» **What to work on**
Pictures in the data must not be copied, but everything else should be output exactly.

» **Source material**

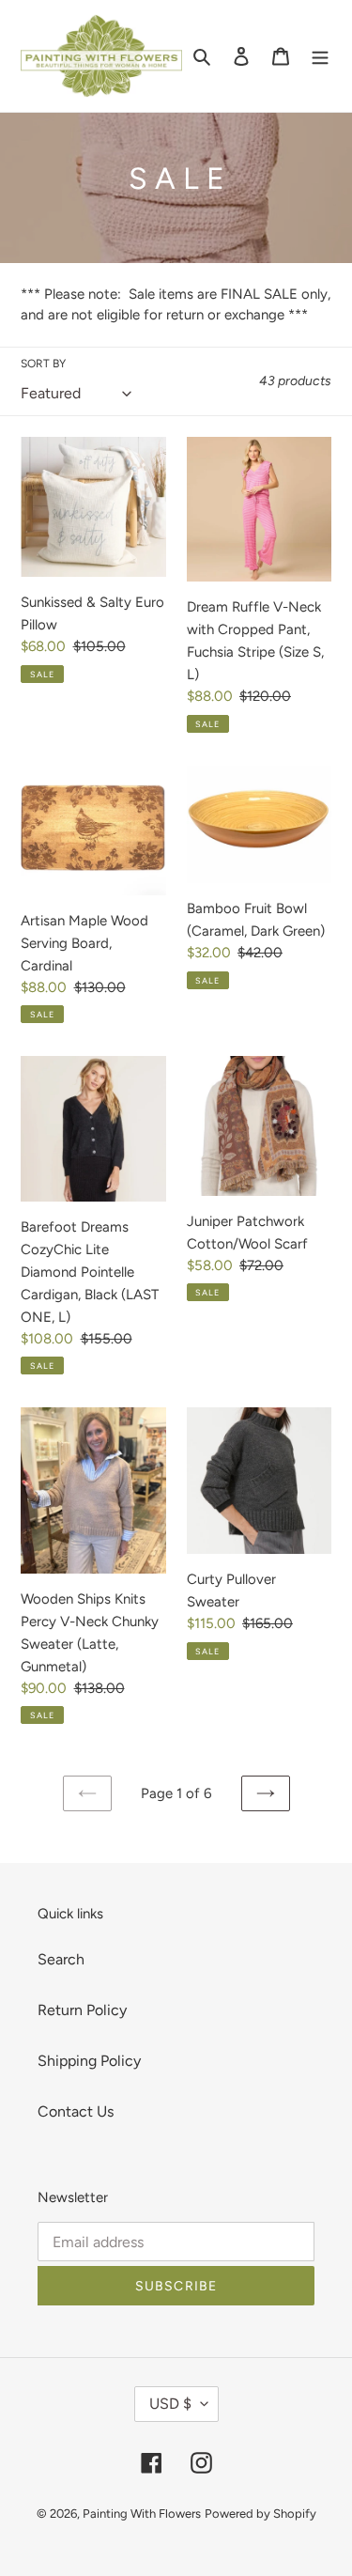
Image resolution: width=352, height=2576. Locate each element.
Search (61, 1959)
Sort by (43, 363)
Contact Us (76, 2111)
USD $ (170, 2404)
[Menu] (320, 55)
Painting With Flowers (142, 2513)
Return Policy (82, 2010)
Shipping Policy (89, 2061)
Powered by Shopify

» **Answer**
Image resolution: width=352, height=2576. Locate each element.
Search (61, 1959)
Sort by (43, 363)
Contact Us (76, 2111)
USD $ (170, 2404)
[Menu] (320, 55)
Painting With Flowers (142, 2513)
Return Policy (82, 2010)
Shipping Policy (89, 2061)
Powered by Shopify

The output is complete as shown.